Reinterpreting the farewell story of Mahler's ninth symphony: Dialectical synthesis in the modern age

  • Daniel Sheridan


Mahler's Ninth Symphony has most commonly been interpreted as a “farewell story”; specifically Mahler’s farewell to the world and resignation to death. How would this story remain viable to a modern audience, long after Mahler's death? How would a modern audience receive this work? Modern society has increasingly commodified music, particularly the tonal repertoire, exploiting the profitability of music. This challenges the 19th century aesthetic of music as an autonomous art. In Mahler's Ninth Symphony there are numerous binary oppositions, such as simple/complex and sublime/vulgar. I read these oppositions as a dialectic between tonal music as autonomous “art for art's sake” and as a commodity for public consumption. This dialectic is presented in each movement of the symphony, with an attempt at synthesis between autonomous ('high') music and commodified ('low') music. Each attempt fails, with one side of the dialectic overtaking the other. The symphony ends in sombre fashion; dialectical synthesis has shown to be impossible and tonal music acknowledges its lack of autonomy. Thus, the “farewell story” of Mahler's Ninth Symphony may be read by modern culture as a farewell to the notion of tonal music as an autonomous art: tonality be it art or popular music, has accepted its commodity character.  This problematizes traditional distinctions between “high” and “low” culture.
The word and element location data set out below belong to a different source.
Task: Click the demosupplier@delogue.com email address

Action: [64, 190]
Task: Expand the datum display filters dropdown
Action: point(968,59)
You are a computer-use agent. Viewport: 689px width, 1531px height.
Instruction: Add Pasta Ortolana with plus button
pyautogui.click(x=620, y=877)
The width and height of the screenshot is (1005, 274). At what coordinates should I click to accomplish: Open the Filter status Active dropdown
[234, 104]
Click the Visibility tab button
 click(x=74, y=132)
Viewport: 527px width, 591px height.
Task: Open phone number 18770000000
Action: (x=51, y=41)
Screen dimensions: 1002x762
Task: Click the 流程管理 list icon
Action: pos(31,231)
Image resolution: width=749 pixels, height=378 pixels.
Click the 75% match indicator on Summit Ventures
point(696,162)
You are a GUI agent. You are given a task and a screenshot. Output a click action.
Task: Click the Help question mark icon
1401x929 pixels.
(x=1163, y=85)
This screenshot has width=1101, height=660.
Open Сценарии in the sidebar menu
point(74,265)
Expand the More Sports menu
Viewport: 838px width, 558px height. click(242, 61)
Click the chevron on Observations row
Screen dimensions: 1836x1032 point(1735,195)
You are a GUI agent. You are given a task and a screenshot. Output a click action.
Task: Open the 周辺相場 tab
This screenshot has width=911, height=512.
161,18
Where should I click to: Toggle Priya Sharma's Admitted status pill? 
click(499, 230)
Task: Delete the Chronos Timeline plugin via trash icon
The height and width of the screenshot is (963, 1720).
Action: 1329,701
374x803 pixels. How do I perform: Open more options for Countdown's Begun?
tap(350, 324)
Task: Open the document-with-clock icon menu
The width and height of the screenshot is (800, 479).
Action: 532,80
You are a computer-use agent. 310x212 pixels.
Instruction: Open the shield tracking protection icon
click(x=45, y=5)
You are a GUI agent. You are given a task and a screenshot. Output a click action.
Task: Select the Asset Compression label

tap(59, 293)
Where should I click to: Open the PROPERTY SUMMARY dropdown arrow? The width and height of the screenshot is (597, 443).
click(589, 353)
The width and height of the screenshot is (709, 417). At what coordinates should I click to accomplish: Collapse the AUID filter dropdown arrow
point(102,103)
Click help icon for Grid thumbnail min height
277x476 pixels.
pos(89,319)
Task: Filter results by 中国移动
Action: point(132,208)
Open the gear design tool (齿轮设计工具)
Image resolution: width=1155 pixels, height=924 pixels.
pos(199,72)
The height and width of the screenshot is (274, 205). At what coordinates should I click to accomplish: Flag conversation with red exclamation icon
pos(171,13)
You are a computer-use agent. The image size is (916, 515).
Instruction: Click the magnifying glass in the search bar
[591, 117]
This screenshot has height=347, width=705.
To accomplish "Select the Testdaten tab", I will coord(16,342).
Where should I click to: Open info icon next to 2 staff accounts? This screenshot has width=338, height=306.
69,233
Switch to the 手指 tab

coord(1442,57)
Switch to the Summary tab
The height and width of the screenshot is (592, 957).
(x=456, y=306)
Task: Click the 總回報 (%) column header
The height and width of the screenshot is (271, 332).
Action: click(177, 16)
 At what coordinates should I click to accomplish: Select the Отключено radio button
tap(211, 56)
Therefore, Mahler’s Ninth Symphony articulates a farewell that need not be mourned.

Author Biography

Daniel Sheridan

Daniel Sheridan completed a B. Mus. degree at McMaster University in Hamilton, Ontario. He is currently enrolled in McMaster’s M.A. in Music Criticism program. Among his current projects, Mr. Sheridan is studying the role of the body in conducting and how cultural and social values, relating to the body, shape the conductor’s movements and gestures.